A joke about Edmonton becoming the next Assassin’s Creed setting is making the rounds online, and somehow, it works better than it should. The post started after a user on X quoted a Polygon post about the next Assassin’s Creed game heading to “a very unexpected place.” Their suggestion was simple: Edmonton, Alberta.
No fake trailer. No long explanation. Just Edmonton.That was enough for locals to start running with it. One user replied, “As an Edmontonian, I approve this idea,” while another added, “Get Edmonton on the map.”

Why Edmonton Works Better Than It Should
The phrase “Edmonton Assassin’s Creed” is funny before you even explain it. The city is not exactly Venice, Paris, London, or ancient Egypt. It is a winter city with river valley trails, government buildings, LRT stations, downtown towers, road construction, and the Talus Dome sitting there like a side quest nobody has figured out yet.
But that is also why people started backing the idea. One Edmontonian replied, “As an Edmontonian, I approve this idea. Get Edmonton on the map.” The post even included a clip from Christmas in Wonderland, the 2007 movie that tried to make Edmonton look like a much bigger, shinier place than most locals remember.

That is the joke underneath the joke. Edmonton does not get this kind of pop-culture treatment often, so even a fake Assassin’s Creed pitch gives people a chance to imagine the city as something bigger than the usual punchline.
An Edmonton version of Assassin’s Creed would not need castles or ancient ruins to be entertaining. You could climb the Legislature, disappear into the river valley, chase someone through West Edmonton Mall, use the High Level Bridge as a dramatic crossing, and spend half the game dodging ice, potholes, and Jasper Avenue construction.
The historical accuracy would probably fall apart quickly. The local accuracy could be incredible.

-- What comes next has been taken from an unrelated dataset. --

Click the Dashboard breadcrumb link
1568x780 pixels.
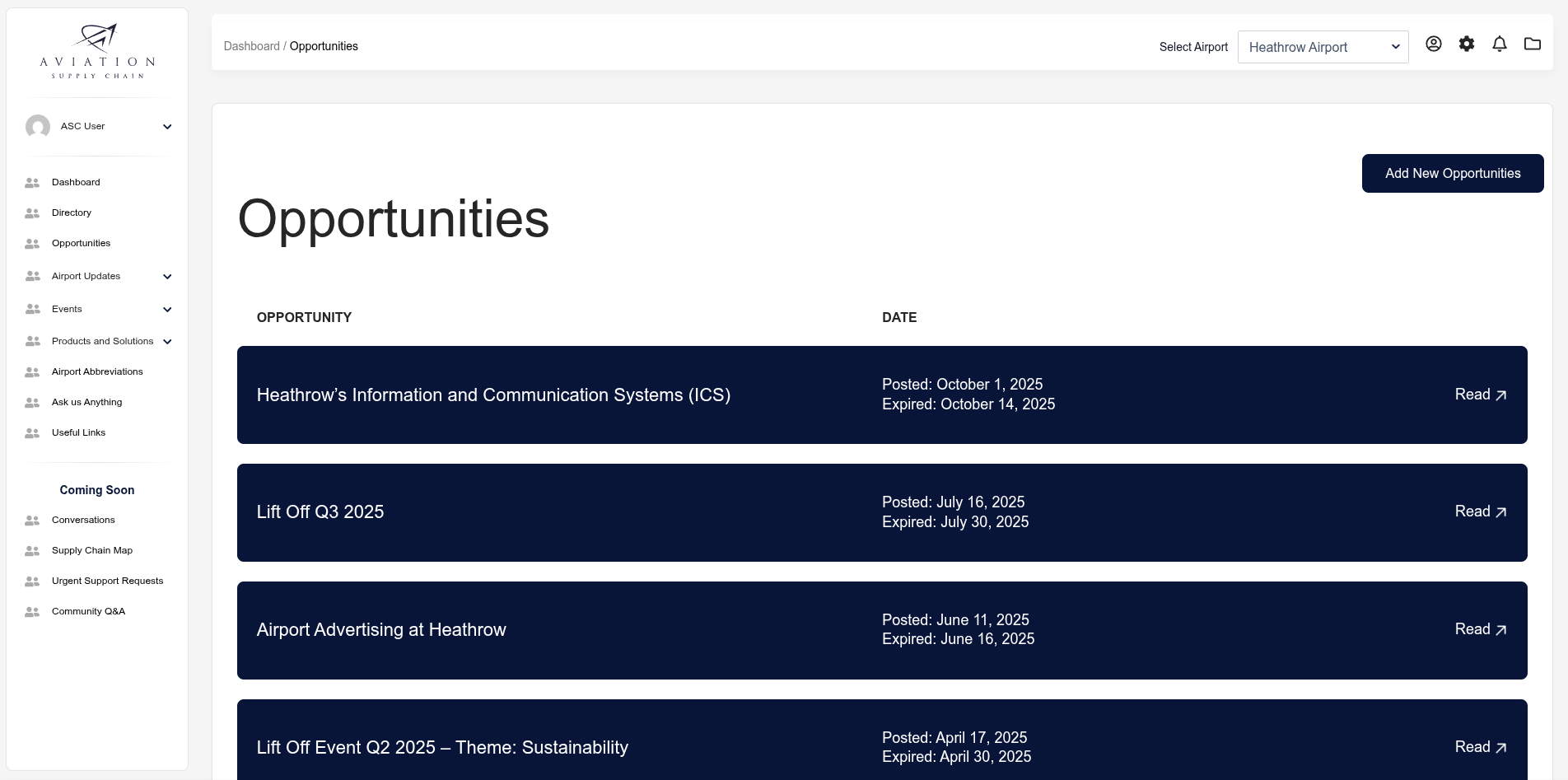(x=251, y=46)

Calgary as the Villain Was Inevitable
The best reply turned the whole thing into an Alberta plotline: Assassins as Edmontonians, Knight Templars as Calgarians.
That is basically the game.
Edmonton as the cold, stubborn northern resistance. Calgary as the polished corporate rival with newer towers, cleaner branding, and the confidence of a city that thinks the rest of Alberta is just surrounding context. The Battle of Alberta, but with hidden blades.
It works because nobody here needs the rivalry explained. Edmonton and Calgary already compare themselves over hockey, roads, downtowns, restaurants, festivals, skyline, transit, weather, and which city actually has more personality. If Alberta ever got an Assassin’s Creed game, the Templars being from Calgary would feel less like a creative decision and more like common sense.

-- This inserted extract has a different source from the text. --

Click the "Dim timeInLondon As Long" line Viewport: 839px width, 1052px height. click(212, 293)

Edmonton Rarely Gets Picked
Nobody seriously thinks Ubisoft is about to announce Assassin’s Creed: Edmonton. There is no official game, no release date, and no hooded assassin standing outside Churchill Square in a parka.

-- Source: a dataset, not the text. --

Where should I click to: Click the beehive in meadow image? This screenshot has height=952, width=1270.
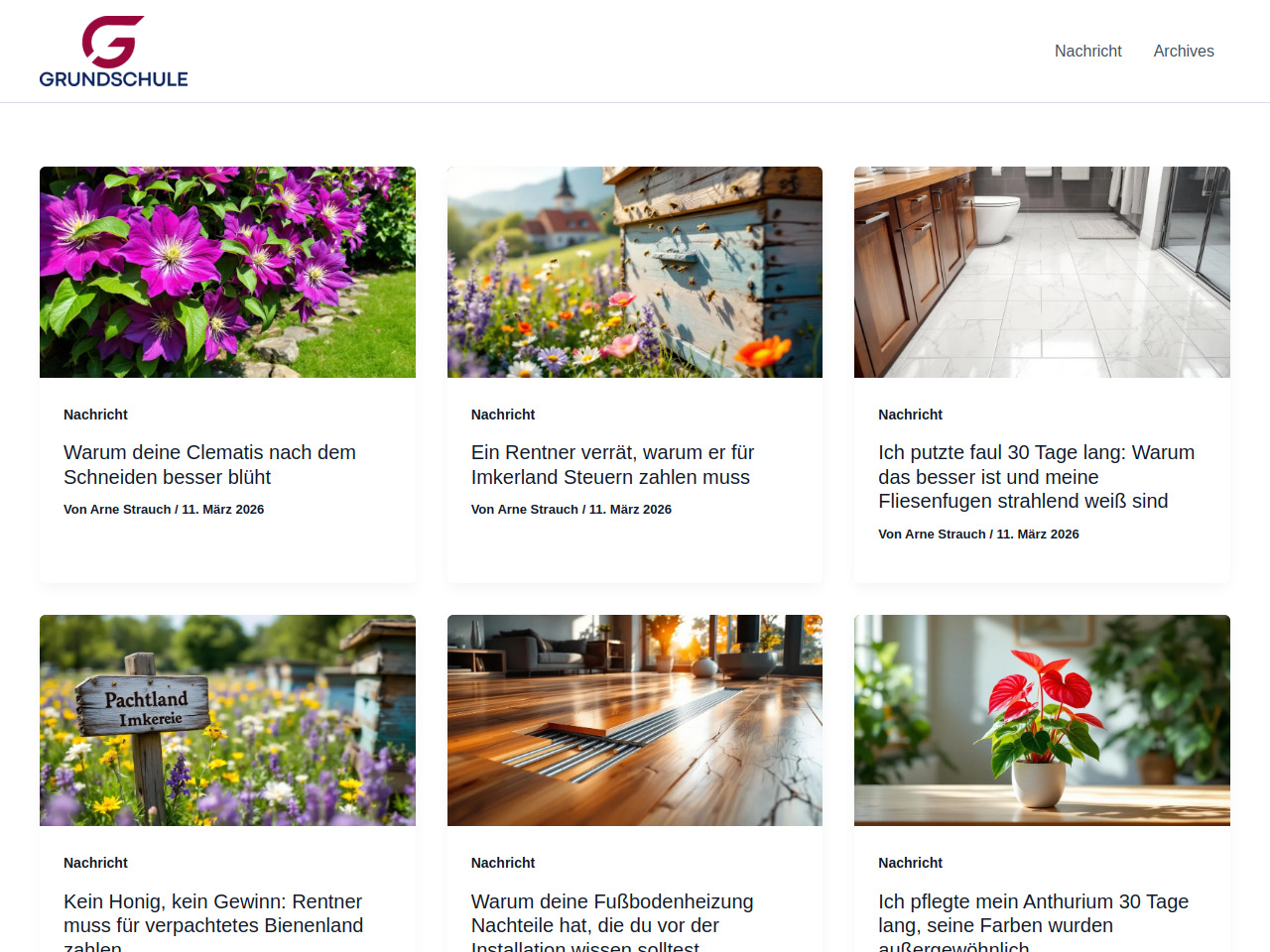point(635,272)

The joke works because Edmonton is almost too specific. A fake Assassin’s Creed game set in Toronto would feel predictable. Vancouver would be easy. Montreal already has the Ubisoft connection. Calgary would probably get the glossy trailer with the skyline, Stampede, and mountains in the background.
Edmonton would get something stranger, colder, and probably more entertaining.
For one afternoon, the city became the imaginary setting for one of gaming’s biggest franchises. For a place used to being left out of the national conversation, that was enough to run with.